The intermediate sequence determining module 32 is further configured to input tag information in the feature data to a word vector model trained in advance, so as to obtain tag word vectors of each room of the drawing to be repaired;
acquiring initial sequence data of each room of the to-be-installed repair paper based on the tag word vector and second coordinate information and size information in the feature data;
And splicing the initial sequence data according to a specific splicing order to obtain the intermediate sequence data of each room.
Based on the above embodiments, the sequence data distance calculating module 33 is further configured to determine a transition amount between two sequences of the intermediate sequence data and the sample sequence data and a label vector distance between two sequences based on spatial feature information of any sequence in the intermediate sequence data and spatial feature information of any sequence in the sample sequence data;
and determining a sequence data distance between the intermediate sequence data and the sample sequence data based on the transfer amount between the two sequences and the label vector distance between the two sequences, wherein the sequence data distance is the minimum value of the product sum of the transfer amount between the two sequences and the label vector distance between the two sequences.
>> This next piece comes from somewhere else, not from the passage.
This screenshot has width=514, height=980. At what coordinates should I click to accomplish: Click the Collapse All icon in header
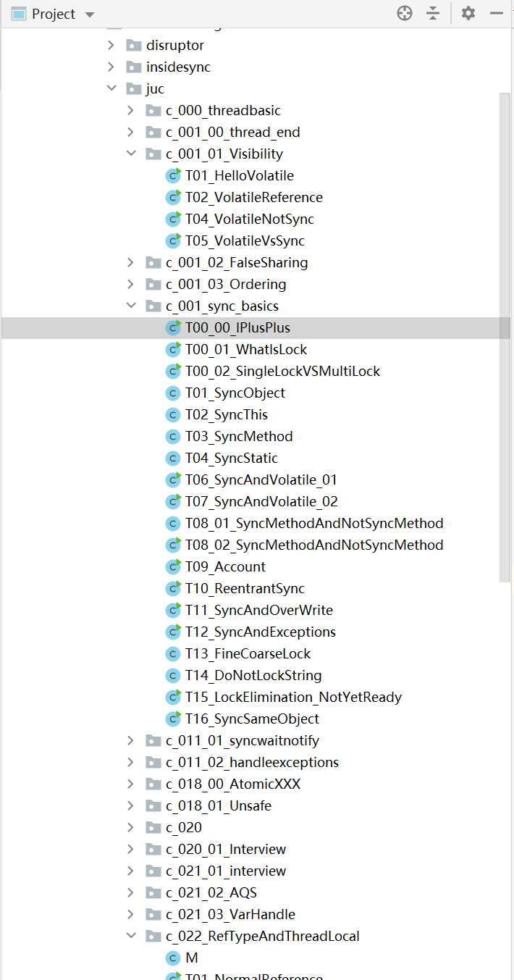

On the basis of the above embodiments, the decoration scheme determining module 34 is further configured to determine, as the target sequence data, sample sequence data corresponding to a sequence data distance less than a preset threshold;
or,
sorting the at least one sample sequence data based on the calculated sequence data distance;
and determining sample sequence data corresponding to the sequence data distance of the preset sequencing position as the target sequence data.
On the basis of the above embodiments, the device further includes: the tag word vector acquisition module and the analysis module; the tag word vector acquisition module is used for acquiring tag word vectors in the target sequence data;
the analysis module is used for analyzing the tag word vector of the target sequence data and determining arrangement information corresponding to the target sequence data according to an analysis result.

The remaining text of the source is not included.